A shortage of intubation drugs is a threat to Brazil’s health sector

RIO DE JANEIRO (AP) – Reports are coming in of Brazilian health workers being forced to intubate patients without the help of sedatives, after weeks of warnings that hospitals and state governments were at risk of getting out of critical drugs.

A doctor at Albert Schweitzer Municipal Hospital in Rio de Janeiro told the Associated Press that health workers dilute sedatives for days to make their supplies last longer. When it ran out, nurses and doctors had to start using neuromuscular blockers and tie patients to their beds, the doctor said.

“You relax the muscles and perform the procedure easily, but we don’t have sedation,” said the doctor, who agreed to discuss the sensitive situation only if he was not mentioned by name. Some try to talk, but resist. They are conscious. “

Lack of needed drugs is Brazil’s latest pandemic problem, experiencing a brutal COVID-19 outbreak that has flooded the country’s intensive care units. The daily death toll averages about 3,000, accounting for a quarter of deaths worldwide, making Brazil the epicenter of the pandemic.

“Intubation kits” include anesthetics, sedatives, and other medications used to put critically ill patients on ventilators. The press office of the Rio Health Secretariat said in an email that occasional shortages at the Albert Schweitzer facility are due to difficulties in obtaining supplies from the world market and that “replacements are being made so that the assistance provided is not harmed”. It did not comment on the need to restrain patients to beds.

The O Globo newspaper reported similar ordeals at several other hospitals in the Rio metropolitan region on Thursday, with people desperately calling other facilities looking for sedatives for their loved ones.

It is unclear whether the problem in Rio remains an isolated case, but others are ringing the alarm about impending shortages.

The Secretary of State of the State of Sao Paulo, Jean Carlo Gorinchteyn, said at a press conference on Wednesday that the situation is dire in the hospitals of Brazil’s most densely populated state.

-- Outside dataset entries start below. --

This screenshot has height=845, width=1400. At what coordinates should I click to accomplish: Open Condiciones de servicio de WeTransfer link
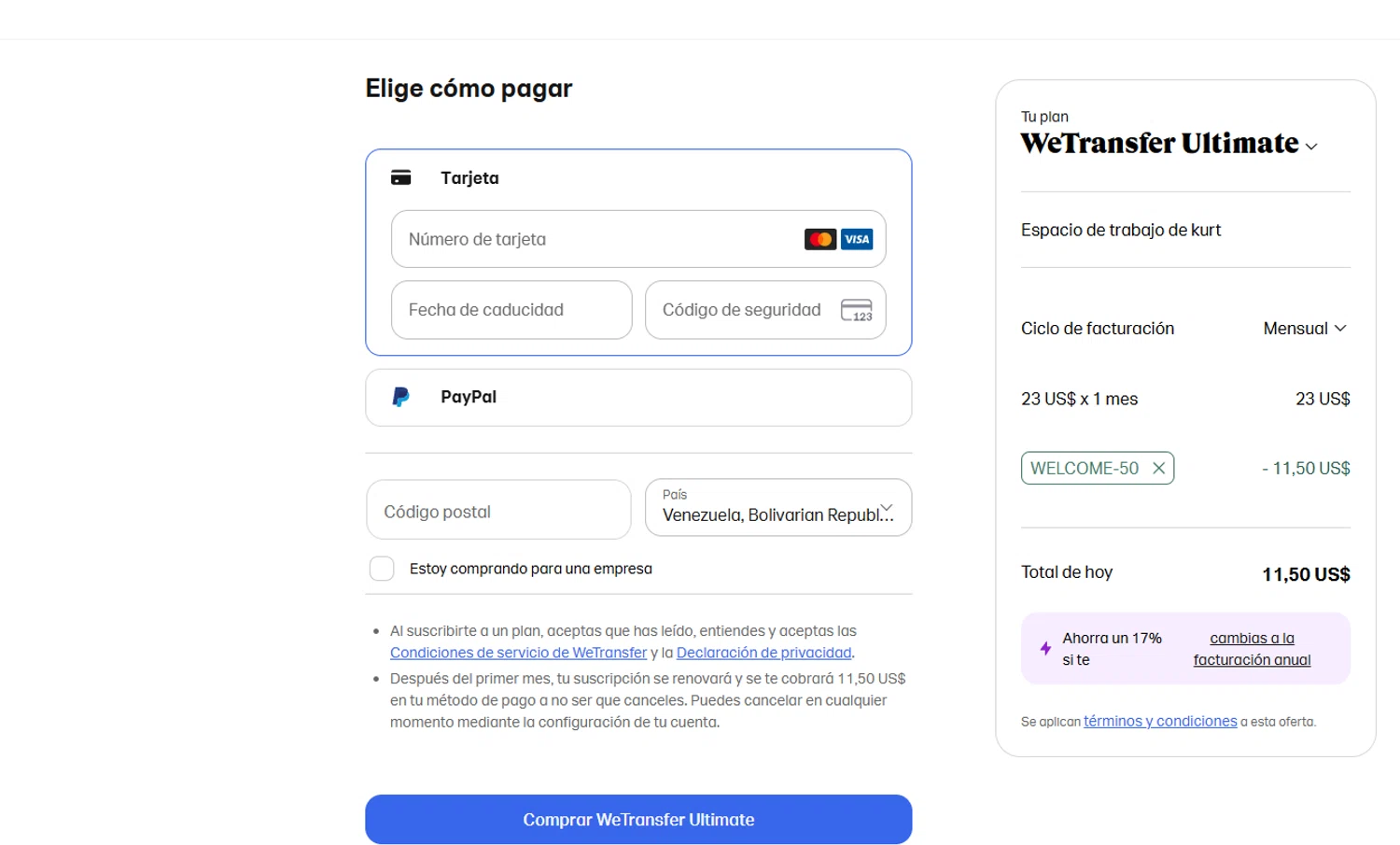518,653
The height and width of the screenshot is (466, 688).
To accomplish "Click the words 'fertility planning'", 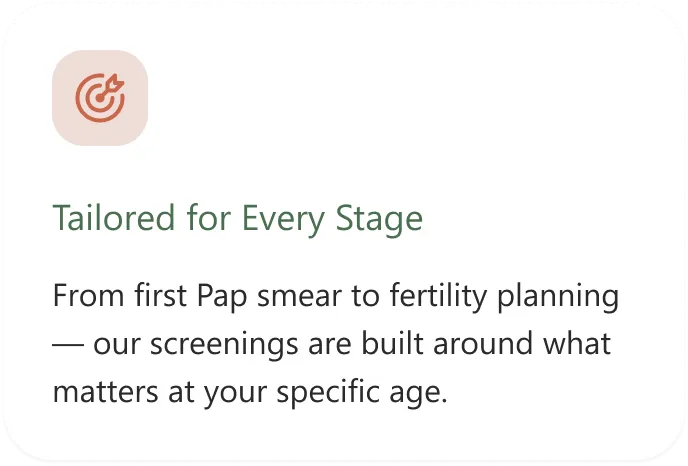I will [505, 297].
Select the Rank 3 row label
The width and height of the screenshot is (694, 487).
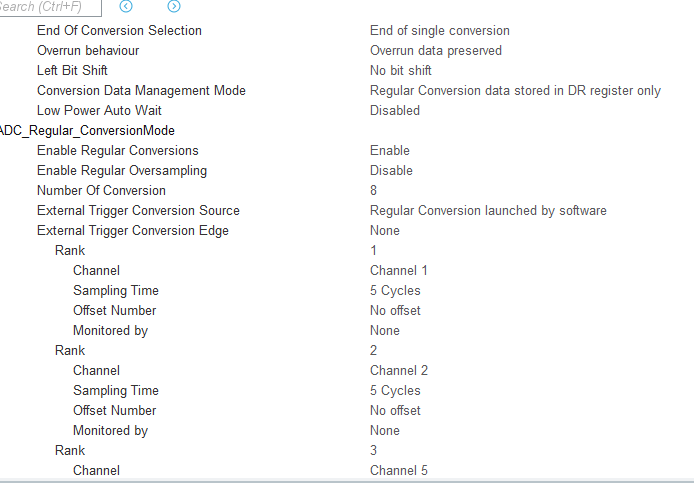tap(69, 451)
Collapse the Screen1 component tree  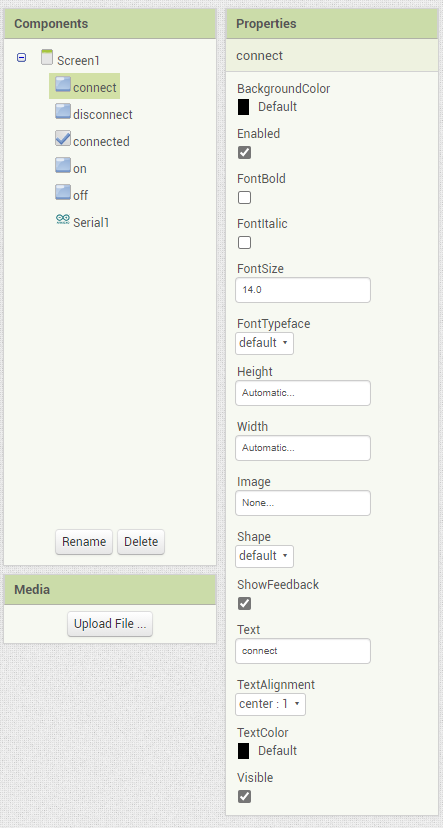(x=21, y=58)
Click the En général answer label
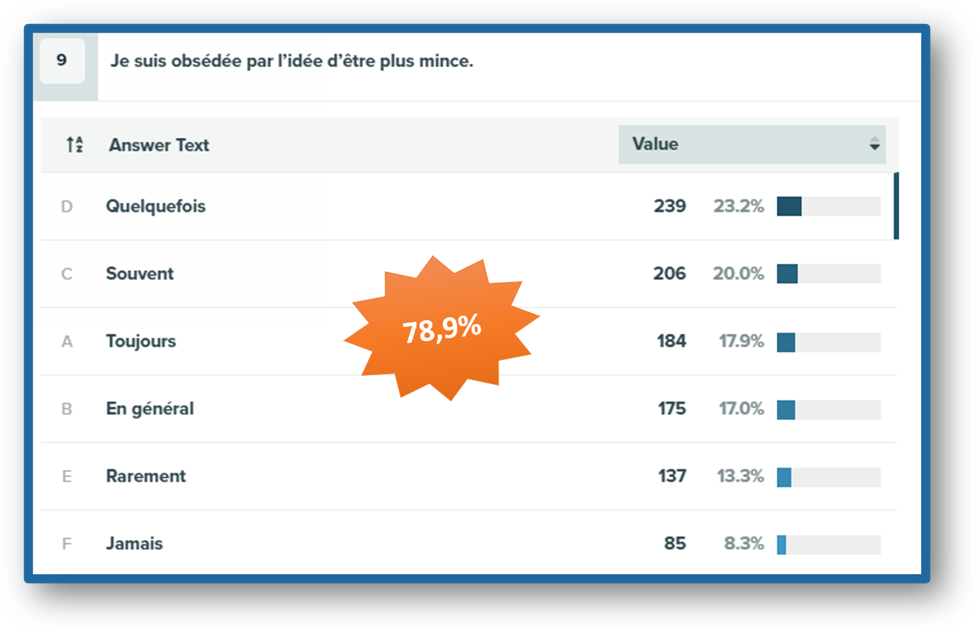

On Thursday, more than 640 hospitals were on the verge of collapse, with possible shortages within days, officials said.

“We need the support of the federal government,” said Gorinchteyn. “This is not a necessity for Sao Paulo; it is a necessity for the whole country. “

According to a statement Wednesday, his state’s health officials have sent nine requests for intubation medications to the Department of Health in the past 40 days. The latest supply was enough to cover just 6% of the monthly needs in the state’s public health network, officials told AP.

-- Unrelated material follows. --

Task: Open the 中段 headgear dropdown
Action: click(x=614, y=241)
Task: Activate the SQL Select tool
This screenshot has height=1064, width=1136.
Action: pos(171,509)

Federal Health Minister Marcelo Queiroga, who took over the post last month, said on Wednesday that a shipment of sedatives is expected to arrive in Brazil “in the next ten days.” It is the result of a contract signed with the Pan American Health Organization.

He said there are two separate efforts underway to bring drugs to the international market “to end this day-to-day struggle.”

For weeks, the ministry has faced logistical limitations to deliver oxygen to hospitals across the country. Queiroga said it remains “a daily concern.”

A more contagious variant of coronavirus known as P.1 is spreading across Brazil this year. It can also be more aggressive than the original strain, and health professionals have reported that patients require a lot more oxygen than last year.

The private sector has worked to help address some of the supply shortage. A group of seven large companies donated 3.4 million doses of intubation drugs – enough to manage 500 beds for six weeks – to the Ministry of Health.

An initial batch of 2.3 million would arrive from China at Sao Paulo International Airport late Thursday and would be distributed to critical deficit states, the ministry said in an email response to AP questions about bottlenecks in the U.S. supplies.

Last month, the Department of Health demanded intubation drugs from laboratories, reportedly as a means of distribution to the most needy hospitals. That has led to stocks of other facilities diminishing, said Edson Rogatti, director of an association of more than 2,000 rural hospitals.

“If we run out, the health sector will be in chaos,” Rogatti told Globo News TV.

Shortages are not limited to the public sector. The Brazilian private hospital association published a survey on Thursday in which nine of the 71 institutions reported having supplies for five days or less. About half said they had enough for a week.

Private facilities want to import drugs from India but still need regulatory approval, the association told AP.

The city of Itaiopolis in the southern state of Santa Catarina reported a shortage of both tranquilizers and oxygen this week. The neighboring state of Rio Grande do Sul also reported running out of supplies.

“The situation is desperate,” Arita Bergmann, Rio Grande do Sul’s health secretary, said in a statement Thursday. “We urgently need the Department of Health to replenish hospital supplies, otherwise intubated patients could wake up without medication, and that would be awful.”